**RECORDS FOR PROCESSING:**
------------

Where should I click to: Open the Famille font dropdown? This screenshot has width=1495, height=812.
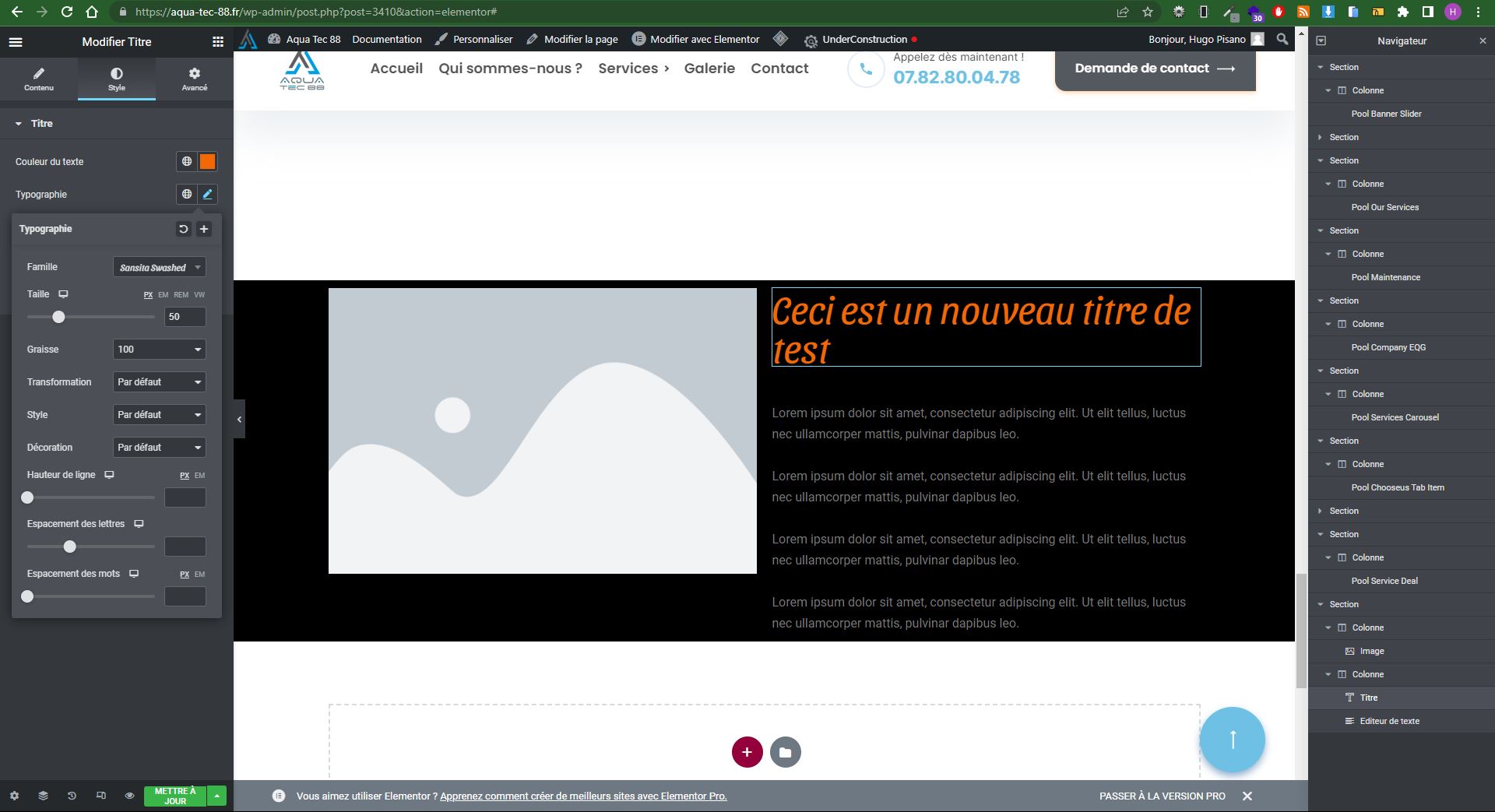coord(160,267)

------------

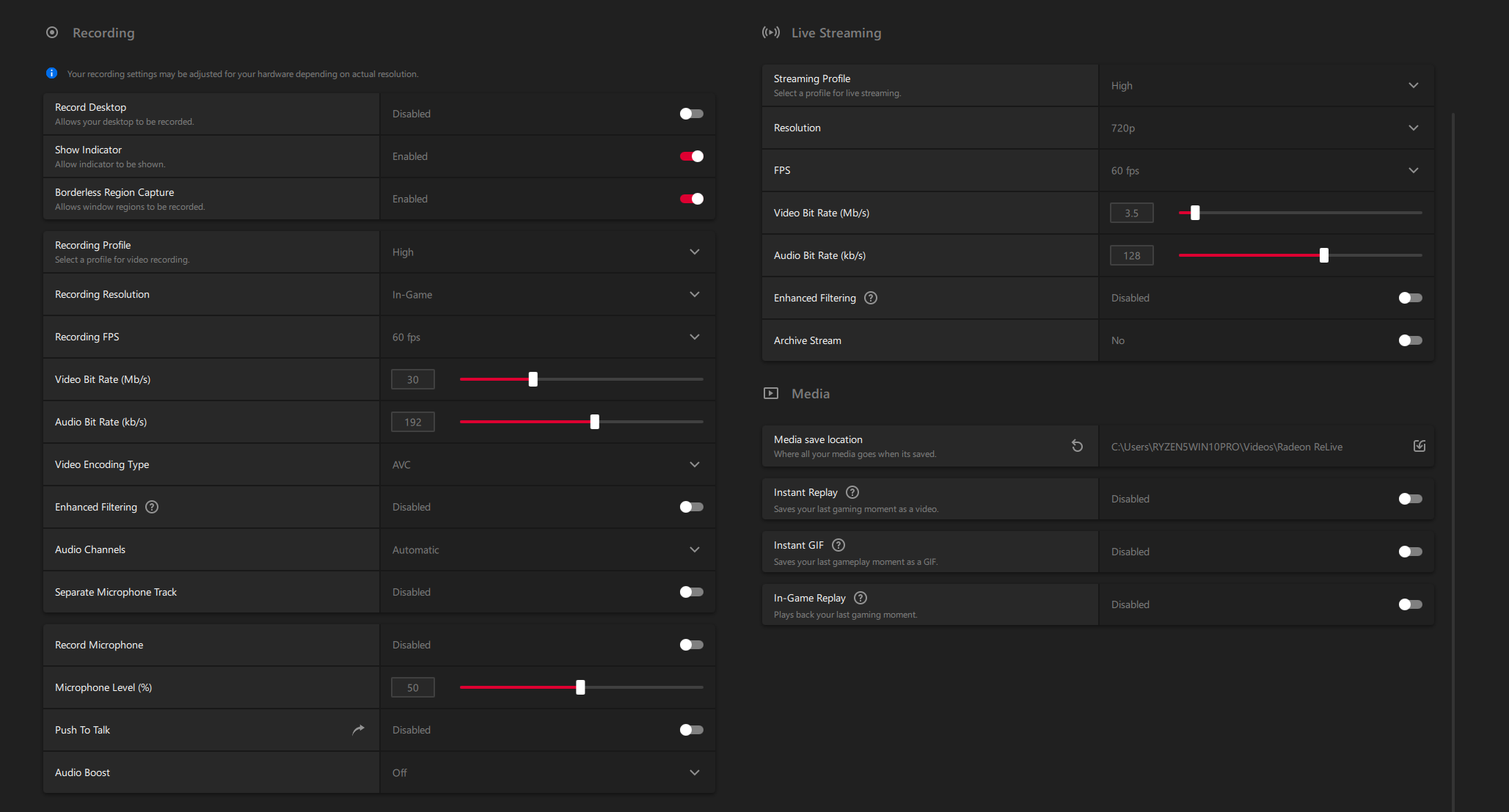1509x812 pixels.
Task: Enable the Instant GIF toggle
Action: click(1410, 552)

------------

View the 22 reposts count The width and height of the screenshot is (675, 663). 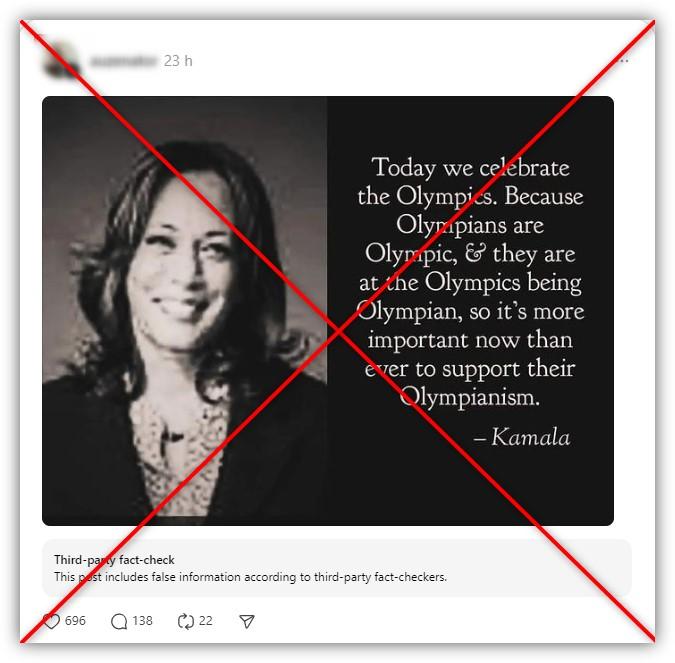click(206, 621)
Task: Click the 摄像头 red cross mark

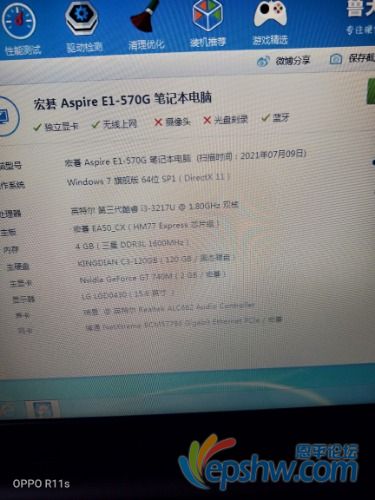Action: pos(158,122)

------------

**TASK DESCRIPTION:**
Copy the rows from the line with "1509x812 pixels." to the line with "Action: click(1410, 552)", inclusive, leaving out the pictures.

**THE OUTPUT:**
1509x812 pixels.
Task: Enable the Instant GIF toggle
Action: click(1410, 552)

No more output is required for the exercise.